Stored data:
○ ○ ○ ○

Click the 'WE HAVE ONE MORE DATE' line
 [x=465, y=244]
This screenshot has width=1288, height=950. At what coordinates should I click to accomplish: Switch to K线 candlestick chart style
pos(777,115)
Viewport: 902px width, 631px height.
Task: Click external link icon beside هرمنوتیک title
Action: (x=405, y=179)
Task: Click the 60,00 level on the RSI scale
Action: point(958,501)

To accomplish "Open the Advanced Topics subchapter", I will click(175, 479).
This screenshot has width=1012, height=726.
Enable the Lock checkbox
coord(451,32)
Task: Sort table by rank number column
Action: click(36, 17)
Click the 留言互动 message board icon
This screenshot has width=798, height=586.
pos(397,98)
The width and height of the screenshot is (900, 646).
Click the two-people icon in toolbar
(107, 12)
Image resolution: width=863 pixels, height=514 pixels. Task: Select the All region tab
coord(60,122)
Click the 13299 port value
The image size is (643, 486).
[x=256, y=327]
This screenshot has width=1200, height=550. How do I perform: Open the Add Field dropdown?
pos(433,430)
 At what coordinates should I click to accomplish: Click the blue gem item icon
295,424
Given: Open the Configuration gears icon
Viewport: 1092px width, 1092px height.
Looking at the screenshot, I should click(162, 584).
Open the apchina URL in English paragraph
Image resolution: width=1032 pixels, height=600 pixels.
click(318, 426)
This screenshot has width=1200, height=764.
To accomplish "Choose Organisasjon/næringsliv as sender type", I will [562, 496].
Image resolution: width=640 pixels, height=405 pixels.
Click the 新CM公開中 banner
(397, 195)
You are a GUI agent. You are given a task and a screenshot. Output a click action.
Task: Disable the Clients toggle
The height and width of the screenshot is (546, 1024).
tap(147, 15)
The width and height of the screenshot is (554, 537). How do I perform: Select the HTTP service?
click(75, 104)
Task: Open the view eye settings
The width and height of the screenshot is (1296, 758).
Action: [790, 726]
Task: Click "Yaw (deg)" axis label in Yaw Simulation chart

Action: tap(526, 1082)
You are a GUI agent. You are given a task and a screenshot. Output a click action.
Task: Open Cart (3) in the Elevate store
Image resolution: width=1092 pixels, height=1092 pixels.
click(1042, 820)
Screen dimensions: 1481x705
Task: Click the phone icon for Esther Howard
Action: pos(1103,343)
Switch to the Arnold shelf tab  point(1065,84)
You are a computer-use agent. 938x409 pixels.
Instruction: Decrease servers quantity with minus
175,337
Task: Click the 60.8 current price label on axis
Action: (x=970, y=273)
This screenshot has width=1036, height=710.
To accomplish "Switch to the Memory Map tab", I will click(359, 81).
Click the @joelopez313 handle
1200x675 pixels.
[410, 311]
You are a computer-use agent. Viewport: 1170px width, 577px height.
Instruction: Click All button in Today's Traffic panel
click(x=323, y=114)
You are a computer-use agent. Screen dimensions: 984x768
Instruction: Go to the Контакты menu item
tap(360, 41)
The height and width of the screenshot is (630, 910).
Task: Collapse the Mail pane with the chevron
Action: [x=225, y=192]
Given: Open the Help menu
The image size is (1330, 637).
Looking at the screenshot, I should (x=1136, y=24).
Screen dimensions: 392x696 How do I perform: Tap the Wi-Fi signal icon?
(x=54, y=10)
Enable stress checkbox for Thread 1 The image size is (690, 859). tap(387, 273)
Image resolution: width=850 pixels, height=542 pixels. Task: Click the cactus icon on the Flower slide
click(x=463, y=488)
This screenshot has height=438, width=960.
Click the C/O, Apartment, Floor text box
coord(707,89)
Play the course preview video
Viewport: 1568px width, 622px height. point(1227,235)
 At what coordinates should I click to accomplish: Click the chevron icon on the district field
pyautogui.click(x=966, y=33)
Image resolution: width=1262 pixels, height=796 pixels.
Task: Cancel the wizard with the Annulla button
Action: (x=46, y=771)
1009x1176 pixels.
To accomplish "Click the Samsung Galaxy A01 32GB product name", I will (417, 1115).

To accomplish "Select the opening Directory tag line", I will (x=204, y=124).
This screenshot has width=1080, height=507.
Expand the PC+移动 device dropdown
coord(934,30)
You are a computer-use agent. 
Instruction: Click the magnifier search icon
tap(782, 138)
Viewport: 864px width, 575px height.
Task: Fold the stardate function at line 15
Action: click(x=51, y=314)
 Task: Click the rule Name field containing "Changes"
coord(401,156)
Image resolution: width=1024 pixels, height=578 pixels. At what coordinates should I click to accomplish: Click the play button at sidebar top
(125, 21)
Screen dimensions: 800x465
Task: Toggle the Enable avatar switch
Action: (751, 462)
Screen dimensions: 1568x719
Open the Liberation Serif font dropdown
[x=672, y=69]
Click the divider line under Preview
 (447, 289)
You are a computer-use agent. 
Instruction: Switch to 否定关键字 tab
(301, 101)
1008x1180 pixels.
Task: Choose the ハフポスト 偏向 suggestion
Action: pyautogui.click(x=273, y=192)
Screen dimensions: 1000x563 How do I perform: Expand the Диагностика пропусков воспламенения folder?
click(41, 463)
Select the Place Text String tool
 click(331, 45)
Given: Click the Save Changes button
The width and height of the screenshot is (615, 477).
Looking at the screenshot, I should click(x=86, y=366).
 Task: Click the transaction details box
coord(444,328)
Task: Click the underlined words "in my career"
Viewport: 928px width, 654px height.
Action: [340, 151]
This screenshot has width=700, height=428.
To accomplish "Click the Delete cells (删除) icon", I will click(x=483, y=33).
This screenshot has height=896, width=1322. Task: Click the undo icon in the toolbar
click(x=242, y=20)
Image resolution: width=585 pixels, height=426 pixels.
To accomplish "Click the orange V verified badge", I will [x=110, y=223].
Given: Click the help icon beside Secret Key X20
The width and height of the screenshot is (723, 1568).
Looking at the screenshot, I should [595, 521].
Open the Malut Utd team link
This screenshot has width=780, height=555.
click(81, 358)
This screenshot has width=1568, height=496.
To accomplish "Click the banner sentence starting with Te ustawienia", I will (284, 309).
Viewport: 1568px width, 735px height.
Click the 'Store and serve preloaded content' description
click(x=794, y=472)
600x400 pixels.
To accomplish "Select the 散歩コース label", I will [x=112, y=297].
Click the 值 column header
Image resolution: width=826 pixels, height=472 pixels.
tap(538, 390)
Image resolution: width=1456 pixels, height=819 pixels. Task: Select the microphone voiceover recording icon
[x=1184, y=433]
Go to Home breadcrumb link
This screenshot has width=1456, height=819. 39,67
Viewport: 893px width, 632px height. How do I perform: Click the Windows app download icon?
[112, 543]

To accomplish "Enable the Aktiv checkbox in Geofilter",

○ ○ ○ ○

- **What you have to do**:
Each line above that has the word "computer" must be copied.

- **Result**:
You are a computer-use agent. 938x409 pixels.
You are a computer-use agent. Viewport: 1170px width, 577px height.
You are a computer-use agent. Screen dimensions: 984x768
You are a computer-use agent. 
You are a computer-use agent. 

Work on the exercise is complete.